Matricidio intorno alle 19.30 di ieri a Civitavecchia. Un 30enne ha ucciso a coltellate la madre di 55 anni. Poi si è cambiato i vestiti sporchi di sangue ed è andato in giardino a fumare una sigaretta, attendendo l’arrivo della polizia che lui stesso aveva chiamato: “Venite, ho ucciso una persona”.

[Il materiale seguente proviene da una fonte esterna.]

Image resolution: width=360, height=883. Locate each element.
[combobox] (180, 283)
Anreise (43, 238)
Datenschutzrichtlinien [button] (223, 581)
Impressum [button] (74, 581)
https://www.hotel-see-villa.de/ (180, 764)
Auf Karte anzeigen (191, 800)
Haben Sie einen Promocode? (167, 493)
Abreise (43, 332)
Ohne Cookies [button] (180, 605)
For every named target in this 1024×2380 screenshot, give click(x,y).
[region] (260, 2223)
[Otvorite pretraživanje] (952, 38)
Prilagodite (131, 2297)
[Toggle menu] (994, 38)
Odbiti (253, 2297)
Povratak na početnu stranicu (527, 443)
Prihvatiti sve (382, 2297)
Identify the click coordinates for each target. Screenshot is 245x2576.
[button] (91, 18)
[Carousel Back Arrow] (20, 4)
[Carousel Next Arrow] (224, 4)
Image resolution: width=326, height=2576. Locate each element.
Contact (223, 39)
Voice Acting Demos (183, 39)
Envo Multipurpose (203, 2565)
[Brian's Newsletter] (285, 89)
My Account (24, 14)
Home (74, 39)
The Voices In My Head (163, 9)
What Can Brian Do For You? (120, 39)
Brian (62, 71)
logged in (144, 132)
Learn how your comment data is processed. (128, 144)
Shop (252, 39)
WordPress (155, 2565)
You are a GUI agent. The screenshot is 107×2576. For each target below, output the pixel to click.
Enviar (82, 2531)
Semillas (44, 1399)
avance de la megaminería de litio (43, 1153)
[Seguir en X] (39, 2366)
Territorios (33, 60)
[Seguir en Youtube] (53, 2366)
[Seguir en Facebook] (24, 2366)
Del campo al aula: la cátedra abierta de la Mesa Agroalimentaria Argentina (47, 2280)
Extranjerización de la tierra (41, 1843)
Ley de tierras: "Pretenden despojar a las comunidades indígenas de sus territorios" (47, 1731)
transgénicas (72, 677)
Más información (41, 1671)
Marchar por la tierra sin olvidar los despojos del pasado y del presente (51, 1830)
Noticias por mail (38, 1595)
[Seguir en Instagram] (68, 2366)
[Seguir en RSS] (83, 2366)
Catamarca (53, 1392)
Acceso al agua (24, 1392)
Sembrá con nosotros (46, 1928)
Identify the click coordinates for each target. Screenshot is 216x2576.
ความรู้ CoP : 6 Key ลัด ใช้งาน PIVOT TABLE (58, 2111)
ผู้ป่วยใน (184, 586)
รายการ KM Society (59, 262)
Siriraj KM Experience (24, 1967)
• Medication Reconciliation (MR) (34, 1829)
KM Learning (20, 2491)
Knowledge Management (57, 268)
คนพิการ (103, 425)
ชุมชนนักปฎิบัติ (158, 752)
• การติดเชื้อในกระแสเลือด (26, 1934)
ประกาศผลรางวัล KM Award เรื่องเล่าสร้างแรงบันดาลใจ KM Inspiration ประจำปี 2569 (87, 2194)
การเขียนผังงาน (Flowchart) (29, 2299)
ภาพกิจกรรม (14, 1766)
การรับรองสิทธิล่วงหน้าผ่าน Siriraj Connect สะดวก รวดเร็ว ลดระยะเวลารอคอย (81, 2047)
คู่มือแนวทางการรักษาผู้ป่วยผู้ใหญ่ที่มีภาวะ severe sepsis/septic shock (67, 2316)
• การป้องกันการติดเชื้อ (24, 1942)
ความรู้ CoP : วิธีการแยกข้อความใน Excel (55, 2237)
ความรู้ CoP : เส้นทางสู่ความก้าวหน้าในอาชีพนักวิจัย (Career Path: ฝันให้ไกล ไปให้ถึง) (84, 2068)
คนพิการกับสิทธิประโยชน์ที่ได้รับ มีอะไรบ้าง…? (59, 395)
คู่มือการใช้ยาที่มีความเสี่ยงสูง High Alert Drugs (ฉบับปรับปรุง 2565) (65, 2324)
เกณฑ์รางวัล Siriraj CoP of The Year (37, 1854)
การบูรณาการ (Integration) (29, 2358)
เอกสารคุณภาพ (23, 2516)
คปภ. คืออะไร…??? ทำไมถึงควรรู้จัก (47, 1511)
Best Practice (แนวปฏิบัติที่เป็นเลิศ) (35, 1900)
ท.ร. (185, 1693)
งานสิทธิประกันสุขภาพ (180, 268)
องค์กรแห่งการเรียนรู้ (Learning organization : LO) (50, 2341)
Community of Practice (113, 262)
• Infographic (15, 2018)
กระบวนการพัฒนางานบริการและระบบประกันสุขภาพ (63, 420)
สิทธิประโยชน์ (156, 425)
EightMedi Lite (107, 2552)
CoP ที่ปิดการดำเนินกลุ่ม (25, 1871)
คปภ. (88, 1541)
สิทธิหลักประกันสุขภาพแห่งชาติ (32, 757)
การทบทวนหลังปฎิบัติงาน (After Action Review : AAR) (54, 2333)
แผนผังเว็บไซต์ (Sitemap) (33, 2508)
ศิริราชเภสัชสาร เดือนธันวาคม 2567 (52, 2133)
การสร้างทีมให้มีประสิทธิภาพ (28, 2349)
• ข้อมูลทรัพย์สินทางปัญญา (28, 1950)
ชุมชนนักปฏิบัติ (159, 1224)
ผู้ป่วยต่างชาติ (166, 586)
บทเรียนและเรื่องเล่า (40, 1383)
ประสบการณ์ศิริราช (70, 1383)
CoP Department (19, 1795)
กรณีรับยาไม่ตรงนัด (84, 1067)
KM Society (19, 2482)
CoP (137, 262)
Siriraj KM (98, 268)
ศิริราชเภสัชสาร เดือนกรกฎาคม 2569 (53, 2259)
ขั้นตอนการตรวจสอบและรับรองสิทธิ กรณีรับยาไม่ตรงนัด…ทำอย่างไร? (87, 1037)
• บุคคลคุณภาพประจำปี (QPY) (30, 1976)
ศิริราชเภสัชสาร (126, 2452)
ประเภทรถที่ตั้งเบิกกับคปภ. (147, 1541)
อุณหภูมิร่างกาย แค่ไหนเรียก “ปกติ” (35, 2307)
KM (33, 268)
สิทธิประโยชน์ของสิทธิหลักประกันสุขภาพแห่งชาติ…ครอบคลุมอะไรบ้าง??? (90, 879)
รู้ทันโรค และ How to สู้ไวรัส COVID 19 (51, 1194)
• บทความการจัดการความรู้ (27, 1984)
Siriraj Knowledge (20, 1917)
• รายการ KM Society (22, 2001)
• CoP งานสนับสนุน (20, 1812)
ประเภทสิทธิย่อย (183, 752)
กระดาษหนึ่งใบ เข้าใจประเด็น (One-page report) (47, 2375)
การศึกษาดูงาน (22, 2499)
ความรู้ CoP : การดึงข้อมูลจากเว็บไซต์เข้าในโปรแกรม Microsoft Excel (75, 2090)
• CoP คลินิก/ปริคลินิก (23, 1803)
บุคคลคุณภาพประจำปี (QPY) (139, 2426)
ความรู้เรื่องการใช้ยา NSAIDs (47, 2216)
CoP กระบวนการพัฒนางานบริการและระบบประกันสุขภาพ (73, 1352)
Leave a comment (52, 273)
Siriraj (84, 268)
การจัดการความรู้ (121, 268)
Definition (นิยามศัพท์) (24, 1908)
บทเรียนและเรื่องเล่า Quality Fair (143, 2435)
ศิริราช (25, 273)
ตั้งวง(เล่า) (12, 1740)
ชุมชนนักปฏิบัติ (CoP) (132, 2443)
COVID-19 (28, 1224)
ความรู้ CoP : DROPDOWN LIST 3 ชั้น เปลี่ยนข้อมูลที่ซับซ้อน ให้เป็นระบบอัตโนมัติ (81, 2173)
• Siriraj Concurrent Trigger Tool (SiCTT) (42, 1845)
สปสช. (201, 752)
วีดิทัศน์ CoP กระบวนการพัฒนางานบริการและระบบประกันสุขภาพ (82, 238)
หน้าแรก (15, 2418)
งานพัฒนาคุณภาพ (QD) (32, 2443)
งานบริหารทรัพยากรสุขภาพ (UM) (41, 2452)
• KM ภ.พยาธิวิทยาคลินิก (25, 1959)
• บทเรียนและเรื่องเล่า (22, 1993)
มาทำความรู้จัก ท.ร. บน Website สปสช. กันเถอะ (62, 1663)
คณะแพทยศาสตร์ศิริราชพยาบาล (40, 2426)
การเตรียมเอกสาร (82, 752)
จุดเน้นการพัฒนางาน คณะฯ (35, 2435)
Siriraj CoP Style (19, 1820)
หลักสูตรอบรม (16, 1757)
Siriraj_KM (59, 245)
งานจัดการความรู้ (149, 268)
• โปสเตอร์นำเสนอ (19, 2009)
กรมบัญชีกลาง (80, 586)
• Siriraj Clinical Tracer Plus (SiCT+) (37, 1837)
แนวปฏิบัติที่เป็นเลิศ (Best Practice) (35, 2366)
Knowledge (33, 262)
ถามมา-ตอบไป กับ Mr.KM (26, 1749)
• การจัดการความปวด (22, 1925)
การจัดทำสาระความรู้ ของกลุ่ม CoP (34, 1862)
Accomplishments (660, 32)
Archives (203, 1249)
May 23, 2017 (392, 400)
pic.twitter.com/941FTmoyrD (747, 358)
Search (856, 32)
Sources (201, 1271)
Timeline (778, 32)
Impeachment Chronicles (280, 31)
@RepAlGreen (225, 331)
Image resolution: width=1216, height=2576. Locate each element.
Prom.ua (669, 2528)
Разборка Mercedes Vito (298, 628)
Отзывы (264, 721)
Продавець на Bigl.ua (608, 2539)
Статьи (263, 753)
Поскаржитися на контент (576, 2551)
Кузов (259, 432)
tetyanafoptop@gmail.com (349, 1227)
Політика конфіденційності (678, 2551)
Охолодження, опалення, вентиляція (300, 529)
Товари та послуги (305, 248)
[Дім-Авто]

Nel giardino della villetta bifamiliare della tragedia, seduto su un gradino, gli agenti del commissariato di Civitavecchia hanno trovato il 30enne che, con calma innaturale, ha invitato i poliziotti a guardare cosa c’era in casa. Nella taverna nel seminterrato il corpo della donna era in un lago di sangue. Numerosi i colpi di arma da taglio: vicino c’era un coltello da cucina di grosse dimensioni.
L’uomo avrebbe ucciso la madre al culmine di una lite. Il 30enne, con problemi psichiatrici, è stato arrestato e l’abitazione e l’arma del delitto sequestrate.